Lord Heseltine said economic recovery could be risked if the government does not speed up the search for new air capacity in the South East and review immigration regulations. He also called for a more definitive energy policy.

Heseltine urged people to adopt a 'war psychology' to tackle the economy

Business leaders and trade union leaders welcomed the blueprint, in which the peer says: "The message I keep hearing is that the UK does not have a strategy for growth and wealth creation."

Chancellor George Osborne said the report was "bursting with ideas" and added: "we will study it very carefully."

Business Secretary Vince Cable said the root-and-branch review raises a number of important issues.

He added: "Lord Heseltine's findings show where government can improve its performance in delivering better interventions.

"We will now need time to consider its numerous recommendations and will respond in the coming months."

Shadow business secretary Chuka Umunna said "We hope that ministers will take Lord Heseltine's proposals seriously, although the briefing against the report from within government in recent days suggests they are unwilling to listen."

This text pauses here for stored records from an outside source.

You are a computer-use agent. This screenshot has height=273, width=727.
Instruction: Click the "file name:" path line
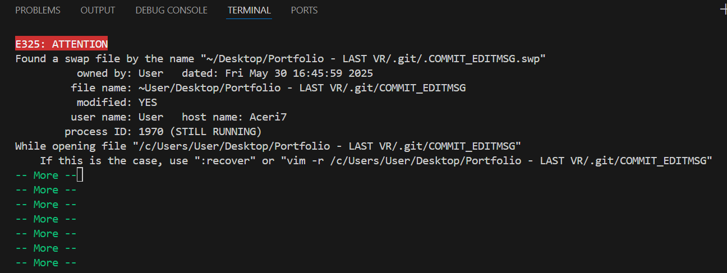268,88
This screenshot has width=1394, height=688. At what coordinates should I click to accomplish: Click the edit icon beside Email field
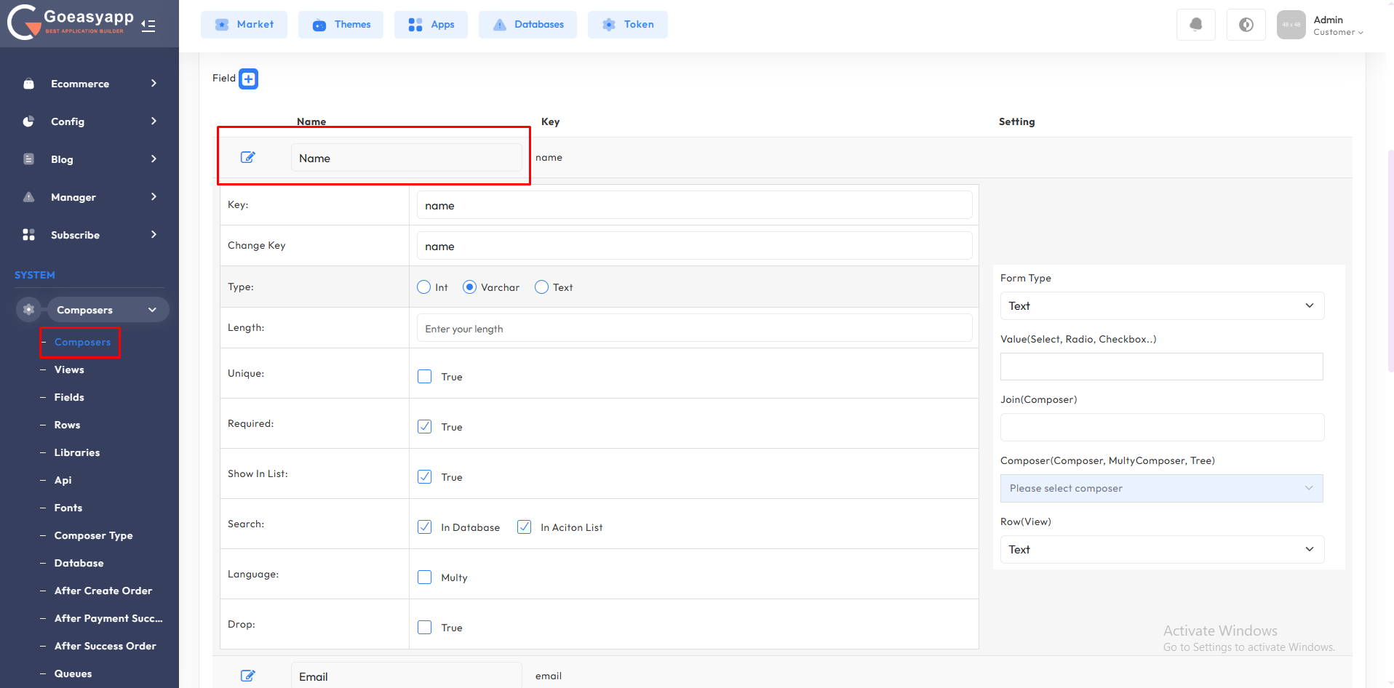(247, 676)
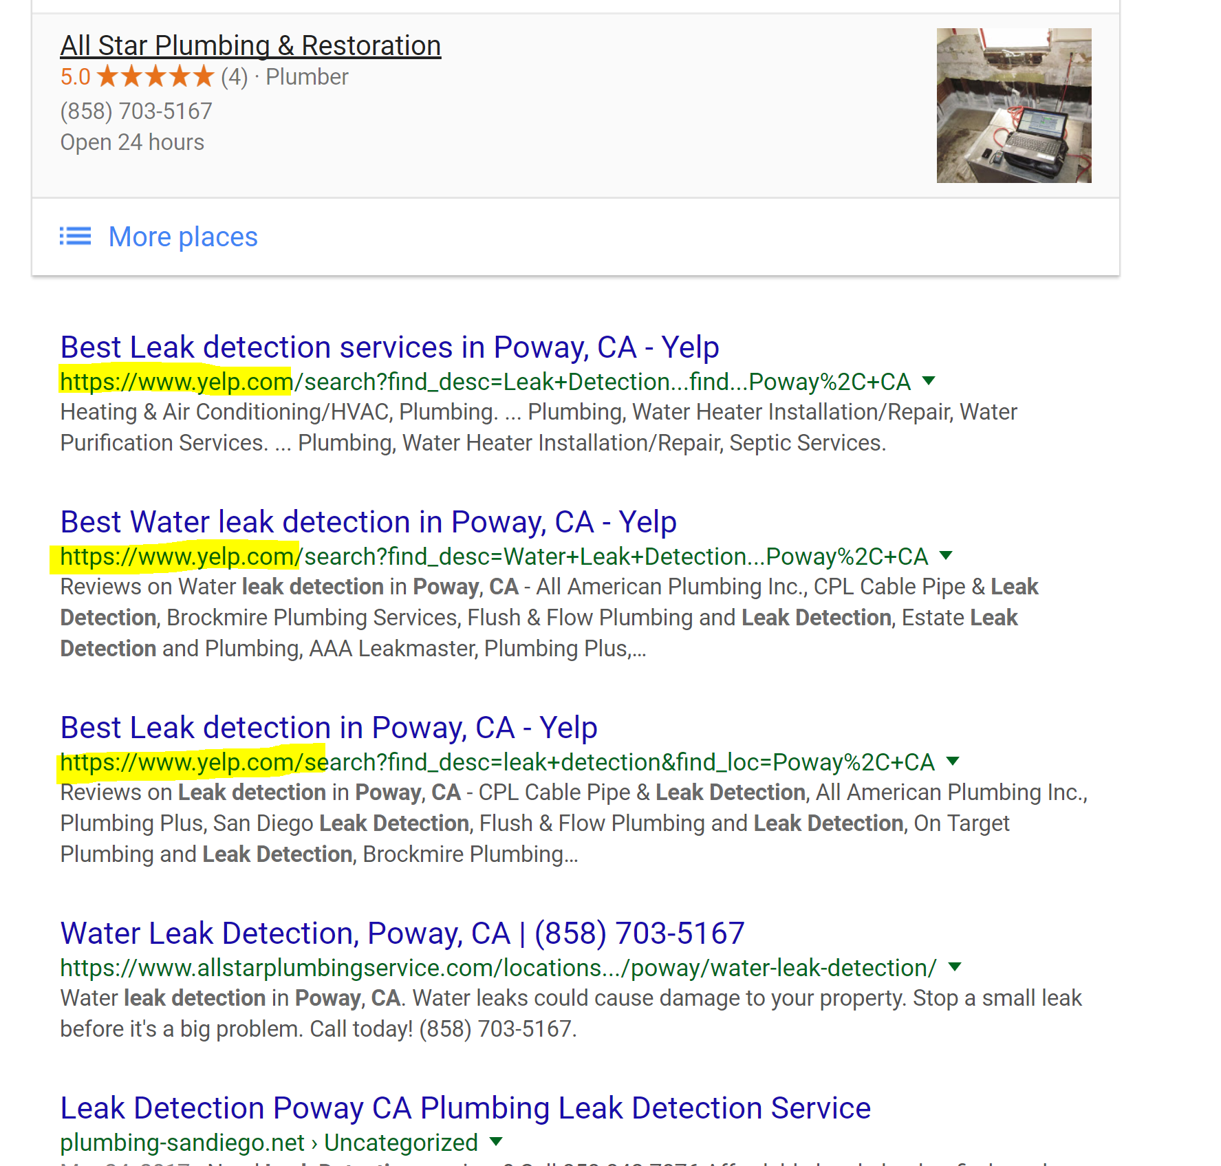
Task: Expand dropdown arrow beside Water+Leak+Detection Yelp URL
Action: 946,555
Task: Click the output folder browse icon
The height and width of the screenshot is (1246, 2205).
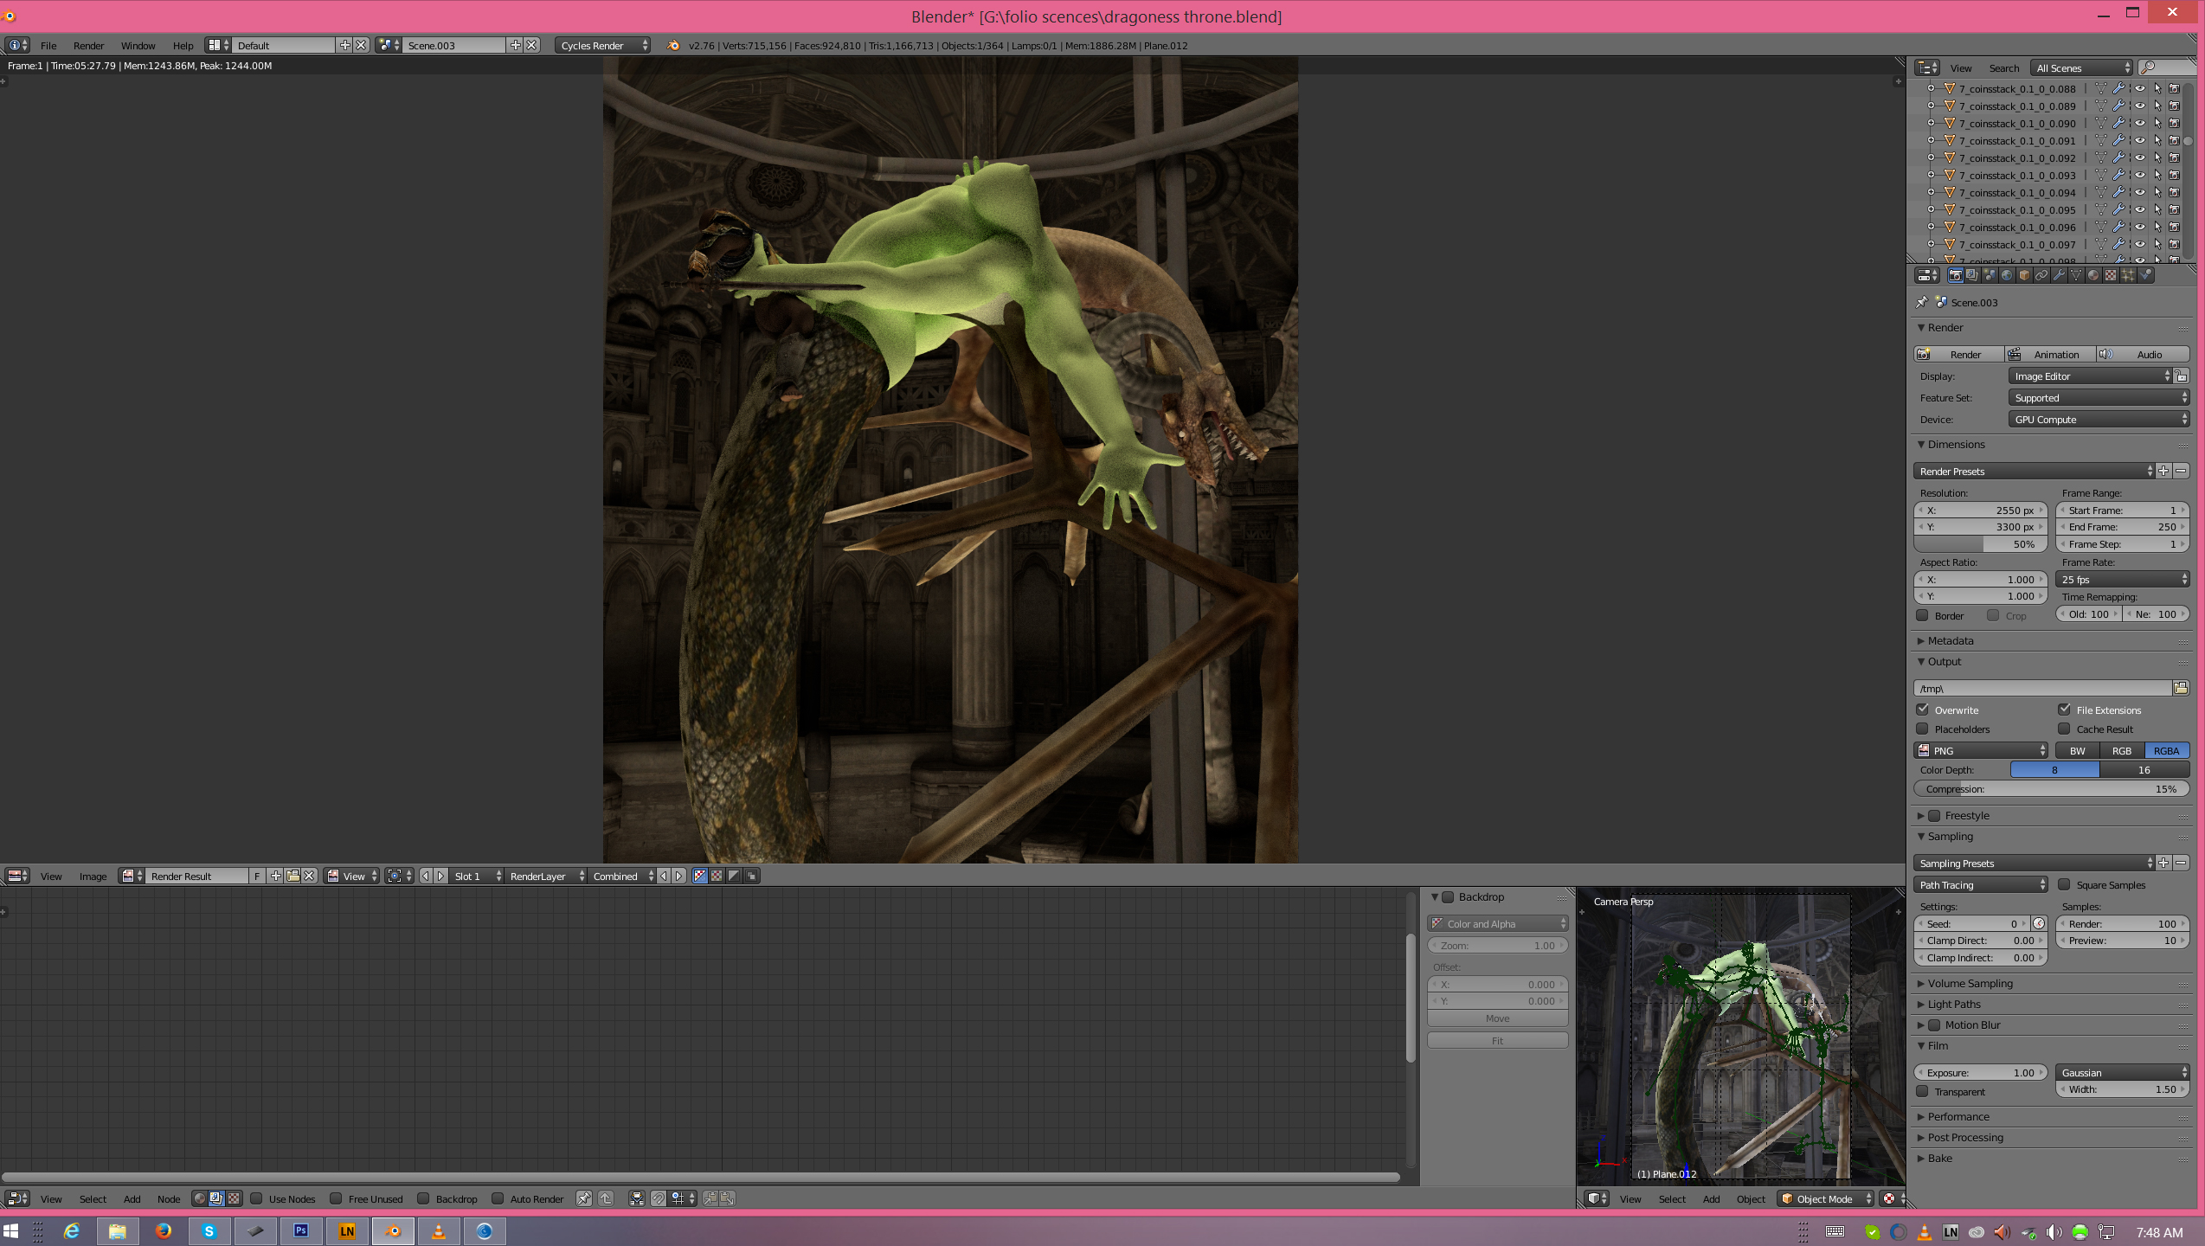Action: pyautogui.click(x=2181, y=688)

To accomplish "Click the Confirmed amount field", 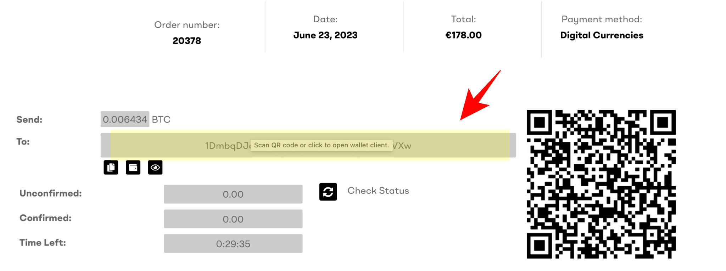I will 233,219.
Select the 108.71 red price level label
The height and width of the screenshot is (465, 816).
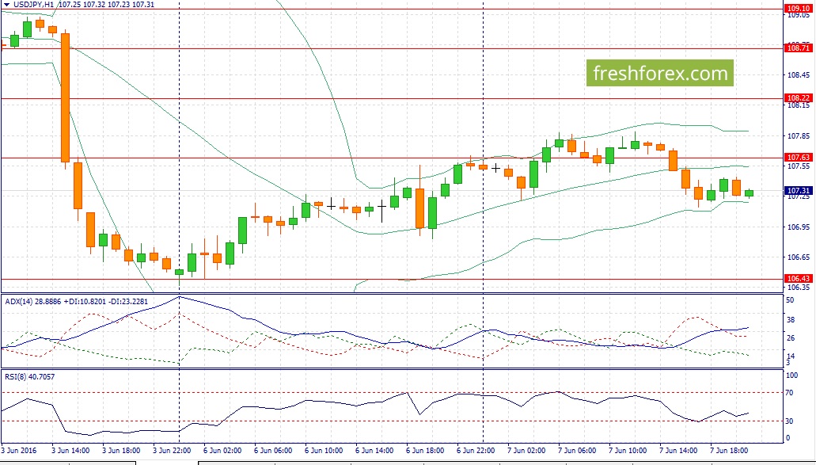coord(798,48)
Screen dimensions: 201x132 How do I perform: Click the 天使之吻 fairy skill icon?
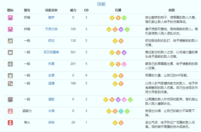pos(10,29)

Terry Scuoler, chief executive of EEF, the manufacturers' organisation, said: "This review is a welcome recognition that all parts of government need to get behind companies that are looking to grow to create the stronger economy we need.

"However, with such a wide-ranging review, the government needs to consider its proposals carefully to ensure that they offer value for money and review how they would work in practice.

"We have been here before and it has not worked, the last thing we need is another level of bureaucracy between the employer and the provider."

John Longworth, director general of the British Chambers of Commerce, said: "Lord Heseltine's analysis of the state of the UK economy is compelling. Businesses will welcome his call for steady, long-term thinking to improve the UK's economic performance.

"Yet Heseltine's prescription for action focuses too much on institutions, rather than on the fundamental barriers to business growth.

"Ministers should think carefully before committing to a restructuring of government, and focus first on the key constraints facing the real economy."

Welcoming the report, CBI director-general John Cridland said: "It identifies a wide range of levers capable of promoting growth which the CBI has been calling for for some time, from education to infrastructure, and from planning to access to finance. It is a thoughtful contribution to the growth debate.

"His key point is that we need more local action and leadership, which must be right.

"To successfully rebalance the economy towards private-sector growth, every part of Britain needs to grow - we mustn't just rely on the usual suspects of London and the South East."

A study by The Work Foundation found that many firms are ready to walk away from LEPs unless the government gives them real powers and finance.

Nye Cominetti, the report's author, said: "The government has committed itself to involving business in rebalancing the UK economy through LEPs, but business leaders have been frustrated by the lack of progress.

"There can be no doubt that LEPs face tough challenges - creating private-sector jobs during a recession is no easy task.

"The announcement of core funding is a very welcome move, but if LEPs are to drive growth across the country, they need more power and more funding.

"Our research also identifies problems with under-representation from small and medium sized enterprises.

"This type of company employs the majority of private-sector workers in the UK, so it is essential that SME leaders are brought on board with a view to targeting projects at the needs of smaller businesses.

"These business leaders are also likely to be particularly attuned to the strengths and problems of their areas."